### Problem
Taking the line with "Given: Click the Select Handle function icon" as the first and the last line of the listing as the final one, please copy exactly those lines and no others, without pictures.

────────────────────

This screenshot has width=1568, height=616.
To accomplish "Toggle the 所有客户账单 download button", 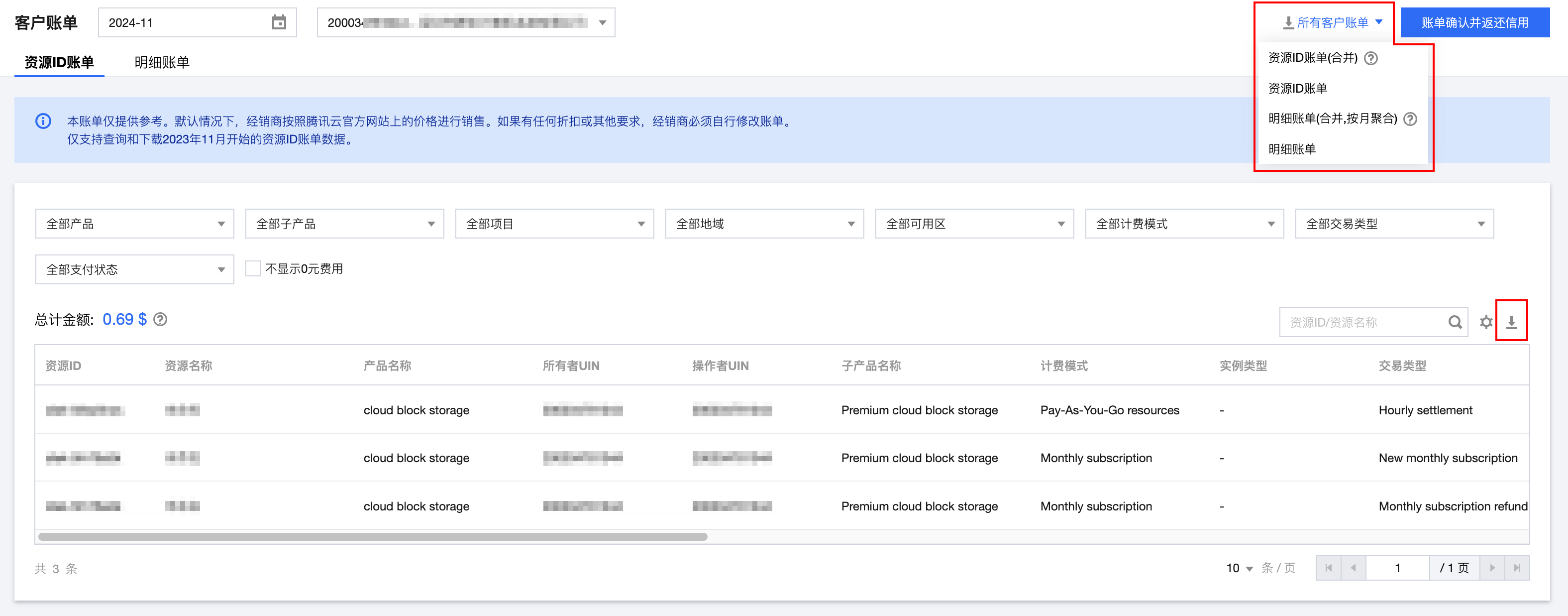I will point(1333,22).
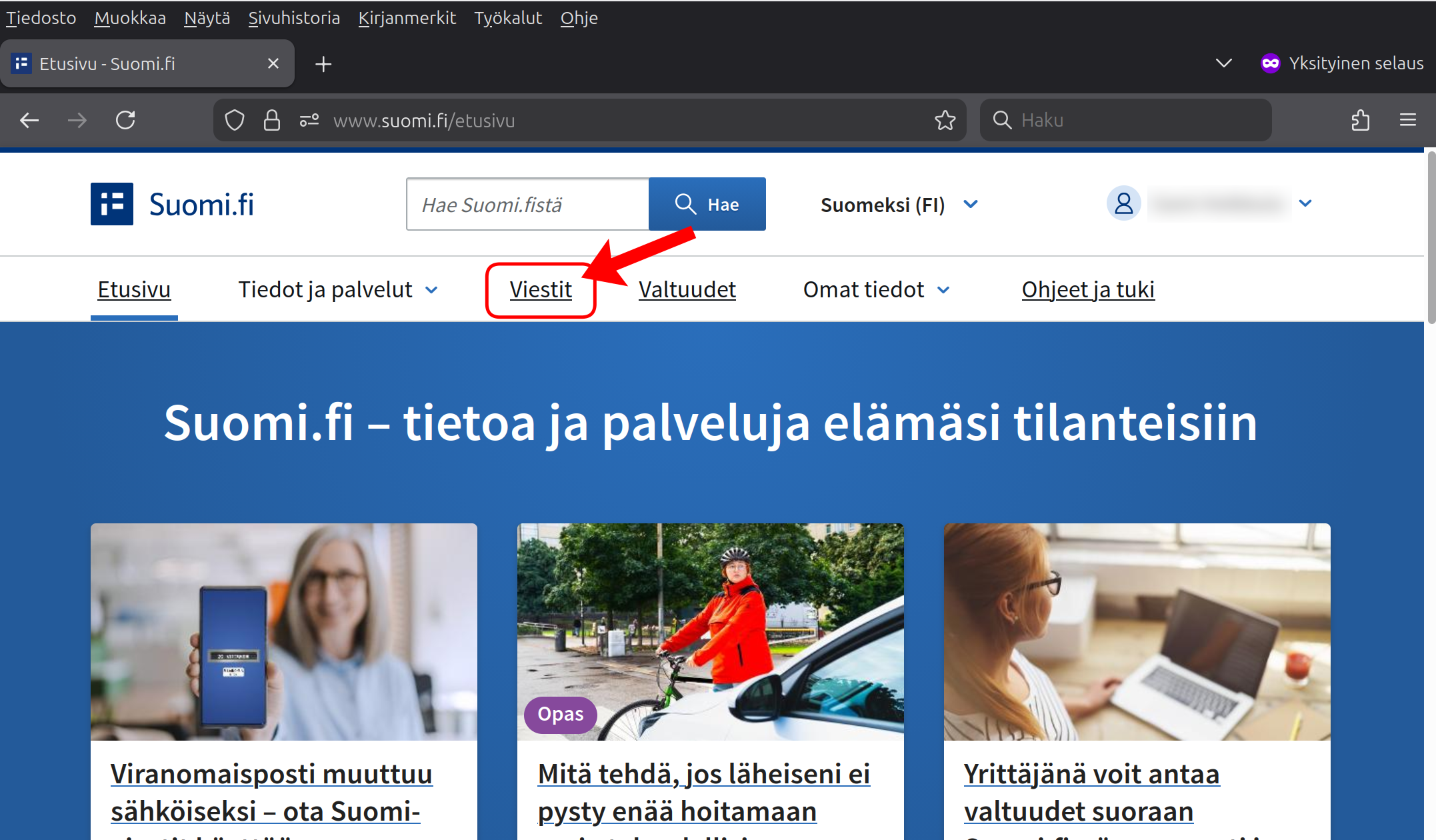The width and height of the screenshot is (1436, 840).
Task: Open the Kirjanmerkit menu
Action: [407, 18]
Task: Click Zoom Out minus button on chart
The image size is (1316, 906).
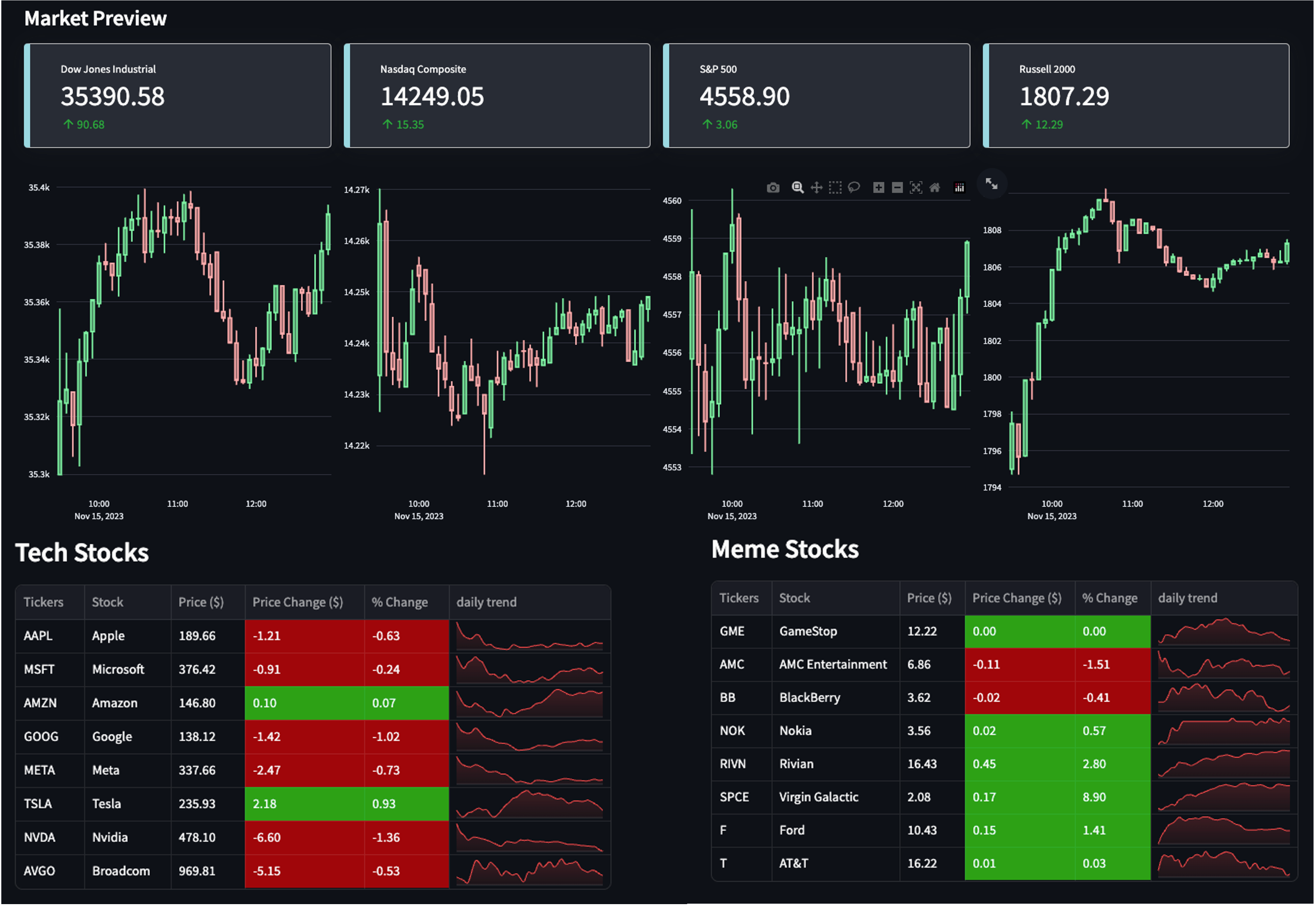Action: (897, 188)
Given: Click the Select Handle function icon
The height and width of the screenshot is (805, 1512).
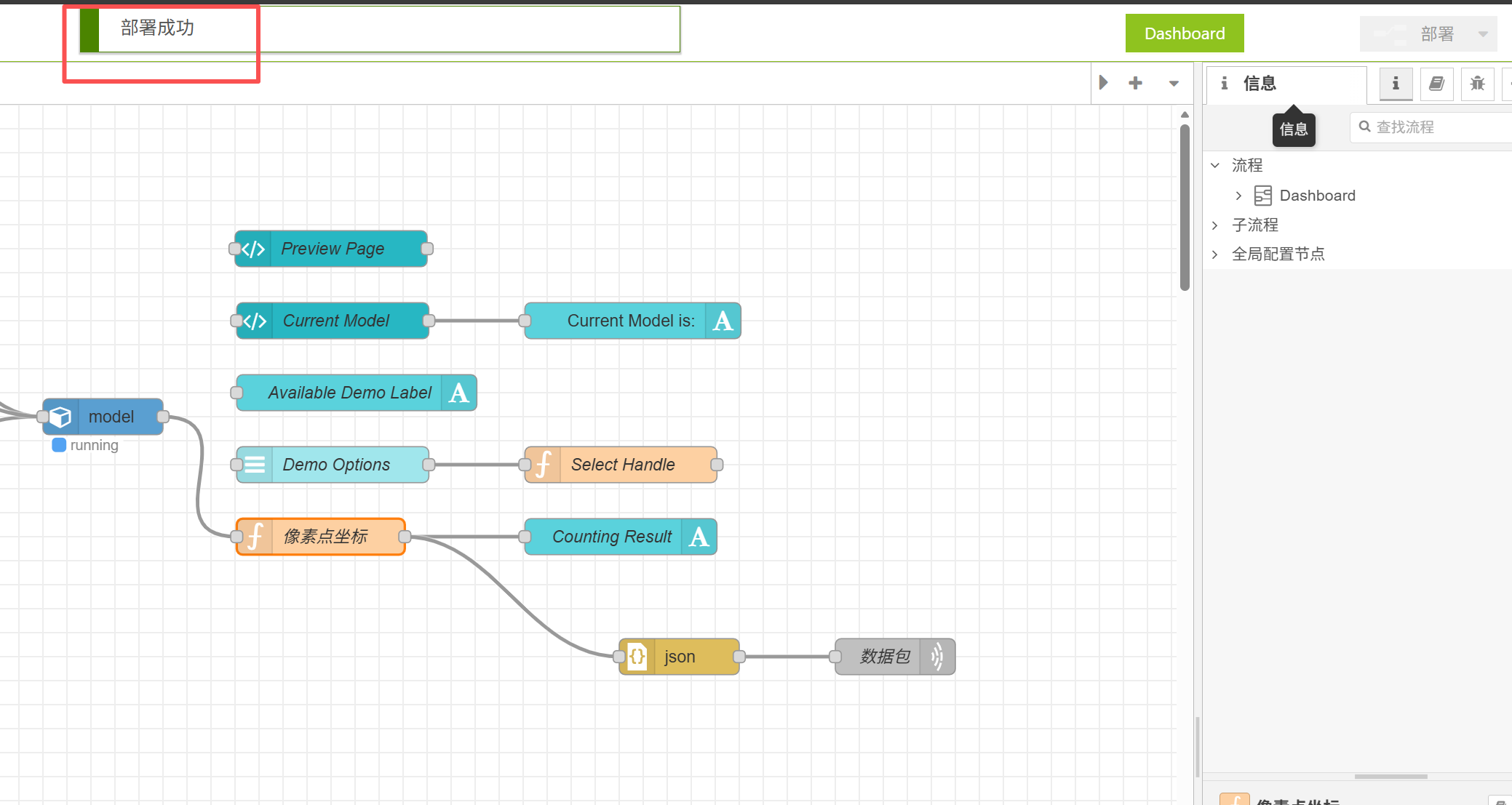Looking at the screenshot, I should coord(543,465).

────────────────────

### Answer box
Given: Click the Select Handle function icon
The height and width of the screenshot is (805, 1512).
Looking at the screenshot, I should coord(543,465).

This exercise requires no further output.